** Start of Rows **
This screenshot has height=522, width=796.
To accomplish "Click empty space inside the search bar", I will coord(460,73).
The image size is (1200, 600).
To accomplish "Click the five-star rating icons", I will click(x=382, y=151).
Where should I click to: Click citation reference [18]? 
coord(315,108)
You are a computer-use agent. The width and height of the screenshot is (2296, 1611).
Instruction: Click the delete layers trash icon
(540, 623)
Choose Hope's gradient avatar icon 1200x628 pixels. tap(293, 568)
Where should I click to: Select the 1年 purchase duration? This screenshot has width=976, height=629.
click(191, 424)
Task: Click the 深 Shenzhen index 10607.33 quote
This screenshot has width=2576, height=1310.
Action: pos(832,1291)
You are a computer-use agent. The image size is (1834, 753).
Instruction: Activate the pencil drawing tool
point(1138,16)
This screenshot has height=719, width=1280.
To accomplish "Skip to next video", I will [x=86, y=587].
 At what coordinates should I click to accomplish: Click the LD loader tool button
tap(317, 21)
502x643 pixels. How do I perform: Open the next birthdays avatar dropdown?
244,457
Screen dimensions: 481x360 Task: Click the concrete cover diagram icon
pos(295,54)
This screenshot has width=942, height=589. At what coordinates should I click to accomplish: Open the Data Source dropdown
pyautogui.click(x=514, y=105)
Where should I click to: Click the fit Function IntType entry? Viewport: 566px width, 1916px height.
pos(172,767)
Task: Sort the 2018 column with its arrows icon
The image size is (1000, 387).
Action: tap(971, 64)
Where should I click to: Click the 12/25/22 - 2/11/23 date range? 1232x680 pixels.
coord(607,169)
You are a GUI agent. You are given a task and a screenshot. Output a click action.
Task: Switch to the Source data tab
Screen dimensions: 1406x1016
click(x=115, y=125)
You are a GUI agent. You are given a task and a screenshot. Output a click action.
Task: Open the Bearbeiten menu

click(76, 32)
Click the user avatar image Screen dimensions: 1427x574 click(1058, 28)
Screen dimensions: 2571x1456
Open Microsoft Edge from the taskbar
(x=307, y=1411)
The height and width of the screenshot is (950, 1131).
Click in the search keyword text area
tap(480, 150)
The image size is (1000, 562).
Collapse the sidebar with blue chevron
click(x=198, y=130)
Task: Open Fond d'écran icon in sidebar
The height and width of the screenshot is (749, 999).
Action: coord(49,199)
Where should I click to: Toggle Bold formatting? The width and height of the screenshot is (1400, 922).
** End of Rows **
■ Do this ■
Gather each line of the data above that contains the string "what". Copy those lines in full.

■ Output of the exercise ■
 At what coordinates should I click to accomplish: Click the LD loader tool button
This screenshot has width=942, height=589. At what coordinates should I click to accomplish: Open the Data Source dropdown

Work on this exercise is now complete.